O parlamentar afirmou que o problema que, historicamente, se concentrava em áreas do centro da cidade, se espalhou por praticamente toda a capital
O líder da oposição na Câmara Municipal do Recife, Vereador Felipe Alecrim (NOVO), usou a tribuna da Casa para denunciar o que classificou como ‘abandono da população em situação de rua pela Prefeitura do Recife’.
O parlamentar afirmou que o problema que, historicamente, se concentrava em áreas do centro da cidade, se espalhou por praticamente toda a capital, e cobrou ações estruturantes do Poder Executivo. “Infelizmente, em cada bairro que nós passamos aqui na nossa cidade, temos famílias inteiras vivendo nas ruas. O mais agravante é que a prefeitura não tem um projeto que possa mudar essa realidade. Eu lanço um desafio a qualquer vereador da situação que venha debater comigo, e apresente um projeto que tenha tido sucesso e que tenha reduzido a quantidade de pessoas em situação de rua”, desafiou Alecrim.
Em seu discurso, o líder da oposição fez questão de criticar a precariedade dos equipamentos públicos destinados ao atendimento dessa população, e afirmou que a rede municipal não oferece assistência adequada. “A gente vê um Centro Pop que não funciona, um abrigo que não funciona, um CRAS que não tem gente suficiente para atender, unidades de saúde que não estão preparadas para lidar com essas pessoas.
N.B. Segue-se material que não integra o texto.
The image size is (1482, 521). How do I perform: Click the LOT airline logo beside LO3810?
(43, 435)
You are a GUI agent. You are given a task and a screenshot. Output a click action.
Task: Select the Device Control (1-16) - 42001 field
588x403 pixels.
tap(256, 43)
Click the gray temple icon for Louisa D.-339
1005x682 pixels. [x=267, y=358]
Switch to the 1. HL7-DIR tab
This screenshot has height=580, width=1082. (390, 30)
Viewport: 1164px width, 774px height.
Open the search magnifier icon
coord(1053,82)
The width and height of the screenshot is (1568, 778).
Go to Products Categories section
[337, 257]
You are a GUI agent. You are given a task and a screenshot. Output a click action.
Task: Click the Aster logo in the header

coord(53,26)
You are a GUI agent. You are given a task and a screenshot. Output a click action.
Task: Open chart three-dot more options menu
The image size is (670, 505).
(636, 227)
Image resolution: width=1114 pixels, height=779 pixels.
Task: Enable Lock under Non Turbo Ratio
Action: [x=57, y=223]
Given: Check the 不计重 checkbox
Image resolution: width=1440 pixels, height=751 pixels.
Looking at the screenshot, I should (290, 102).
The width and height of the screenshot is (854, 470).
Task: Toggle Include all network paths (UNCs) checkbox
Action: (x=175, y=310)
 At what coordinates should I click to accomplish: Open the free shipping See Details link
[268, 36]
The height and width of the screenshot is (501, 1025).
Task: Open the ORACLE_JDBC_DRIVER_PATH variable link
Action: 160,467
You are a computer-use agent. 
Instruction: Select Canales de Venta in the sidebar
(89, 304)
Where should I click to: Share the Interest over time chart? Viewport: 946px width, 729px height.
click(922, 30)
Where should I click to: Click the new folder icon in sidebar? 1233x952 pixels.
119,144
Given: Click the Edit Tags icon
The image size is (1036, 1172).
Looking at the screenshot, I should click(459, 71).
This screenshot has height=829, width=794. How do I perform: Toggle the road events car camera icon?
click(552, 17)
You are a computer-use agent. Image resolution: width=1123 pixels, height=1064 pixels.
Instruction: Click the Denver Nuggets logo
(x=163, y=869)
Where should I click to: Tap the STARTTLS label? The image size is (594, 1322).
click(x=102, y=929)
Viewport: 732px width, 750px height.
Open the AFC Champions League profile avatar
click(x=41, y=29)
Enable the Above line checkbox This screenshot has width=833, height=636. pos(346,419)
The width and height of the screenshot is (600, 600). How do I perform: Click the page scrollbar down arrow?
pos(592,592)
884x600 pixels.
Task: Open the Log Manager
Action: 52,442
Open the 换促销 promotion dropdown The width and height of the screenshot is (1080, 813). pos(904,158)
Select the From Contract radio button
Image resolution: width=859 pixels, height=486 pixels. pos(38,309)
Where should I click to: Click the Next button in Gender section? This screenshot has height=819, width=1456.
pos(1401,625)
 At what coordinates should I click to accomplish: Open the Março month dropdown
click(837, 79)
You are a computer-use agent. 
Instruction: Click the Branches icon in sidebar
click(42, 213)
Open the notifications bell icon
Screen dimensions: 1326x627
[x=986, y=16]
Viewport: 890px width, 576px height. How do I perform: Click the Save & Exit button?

Ninguém escolhe viver nas ruas e dormir nas calçadas. Mas acontece que o poder público tem negligenciado essa realidade”.
Felipe Alecrim citou requerimentos de sua autoria, aprovados pela câmara, entre eles uma proposta para criação de um centro destinado à higiene e acolhimento. “A ideia é que as pessoas pudessem ter um lugar para tomar banho, para lavar a roupa, mas acima de tudo para se sentir acolhida, com psicólogo, assistente social e equipe multidisciplinar”.
O parlamentar também criticou a falta de dados consolidados sobre essa população e afirmou que a ausência de um censo institucionalizado dificulta a formulação de políticas públicas. Ao destacar o trabalho realizado por paróquias, voluntários e instituições, citou a ‘Casa do Pão’ como exemplo de iniciativa que, segundo ele, atua onde o poder público não chega. “O único trabalho de ação social que funciona é aquilo que a igreja e as instituições realizam. A gente não vê a prefeitura, tocar um projeto sequer para transformar essa realidade. A gestão está muito mais preocupada com publicidade, com festa e com propaganda, deixando de lado aquilo que é realmente essencial”, finalizou.